不動産賃貸契約を電子化することの目的は、借主・連帯保証人・貸主・仲介会社・管理会社の間で発生する書面のやりとりをなくすことである。それにより、郵送費用や業務時間の削減、契約締結期間の短縮という効果を得られる。特に新規契約時の管理会社のコスト削減効果は高く、1契約あたり3000円以上と試算されるケースもざらにある。また、書類の不備が発生した際のリカバリーは早ければ数時間以内で完了できることや、書類の紛失リスクがなくなることもメリットである。

業務の手順

 では、どのような手順で電子契約を行えばよいのか。電子契約サービスを利用する前提で話を進める。基本的な業務の流れは書面の場合と大きく変わらない。違いは契約書を印刷して封筒に入れて送るのではなく、契約書をPDFファイル等の電子データとして、電子契約サービスに登録することである。

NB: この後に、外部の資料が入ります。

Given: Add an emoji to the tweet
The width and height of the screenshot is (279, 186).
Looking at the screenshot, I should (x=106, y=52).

あとは、封筒が届いて押印する代わりにおのおのが電子契約サービスから配信される電子メールのリンク(URL)をクリックし、パソコンやスマートデバイスのブラウザでその契約書の内容を参照のうえ、署名ボタンを押す。

運用上の留意点

 電子契約を運用する際の留意点について重要な箇所に触れておきたい。不動産賃貸契約書の電子化では宅地建物取引業法だけでなく、税法も考慮する必要がある。実はこの部分はまだあまり知られていない。弊社は(公社)日本文書情報マネジメント協会という団体で、電子契約サービスを提供する複数のベンダーと有志で、契約書の電子化に関するガイドラインを作成している。

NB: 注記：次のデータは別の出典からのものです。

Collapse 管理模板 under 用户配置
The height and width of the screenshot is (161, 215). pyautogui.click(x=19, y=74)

 不動産賃貸契約書は国税関係書類というものに該当し、税務監査の対象となる。そのため、電子契約を運用する際は、電子帳簿保存法に準拠した「タイムスタンプ」という改ざん防止処理が行える電子契約サービスの利用が望まれる。それにより契約書を電子データのまま保管して税務対応が行える。せっかく契約書を電子化したのに、税務監査のためにわざわざ契約書を印刷して紙で保管することや、契約締結済みの契約書データの改ざんを防止するために新たに管理業務を設けることは電子化の効果を損ねかねない。